Wednesday, May 6, 2015

More on Singular or Plural, and on Womanless Men

When I wrote my previous post (3/29) about how to translate the title Onna no inai otokotachi, I mentioned that Haruki Murakami said in the preface to the anthology that, despite appearances, the title of his book is not meant to be a translation of the title of Hemingway's 1927 anthology, Men Without Women.  He also mentioned that Hiroshi Takami translated the title as Otoko dake no sekai (A man's world?). At the time, it did not occur to me to see whether any other, earlier Japanese translations existed. Having now checked, I have made two discoveries:  first, there are two other Japanese translations, and second, in both cases, Onna no inai otokotachi is, in fact, precisely the title used.

Here are the three covers. The first is Hiroshi Takami's translation published by Shinchosha in 1995. The second is the 1977 translation by Katsuji Nakamura, published by Kodansha.
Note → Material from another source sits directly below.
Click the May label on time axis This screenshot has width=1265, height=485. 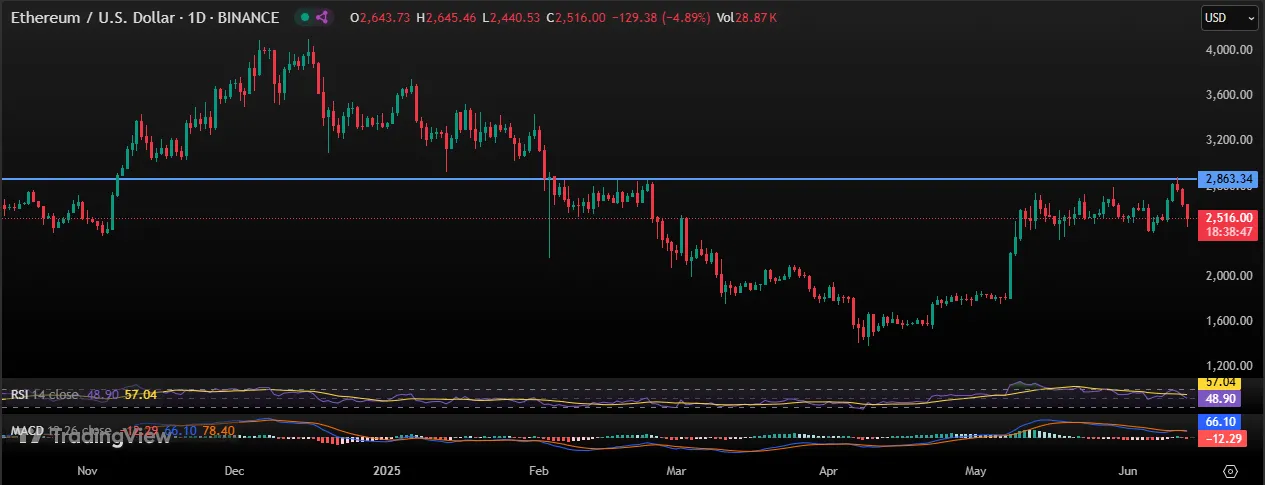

The third, by Nobuo Ayukawa, came out from Kochi Shuppansha in 1982. Given that everyone knows how familiar Haruki Murakami is with American literature, I am afraid that no matter what he says in the preface to his anthology people will inevitably make the connection to the anthology of Hemingway...

Here are two more translations of Onna no inai otokotachi. 

This is the Korean version, which came out in August, 2014, in a translation by Yang Ŏk-Kwan. Having consulted with my Korean colleague, I believe that the title is pretty much a literal translation of the Japanese one. The word "onna" (or its Korean equivalent, yeoja 여자) can be singular or plural (as in the Japanese), and the word "otokotachi" (namjadeul 남자들) is plural (also as in the Japanese). 

And this is the 2015 Catalan edition in Albert Nolla Cabellos's translation. The title means "Men Without Women."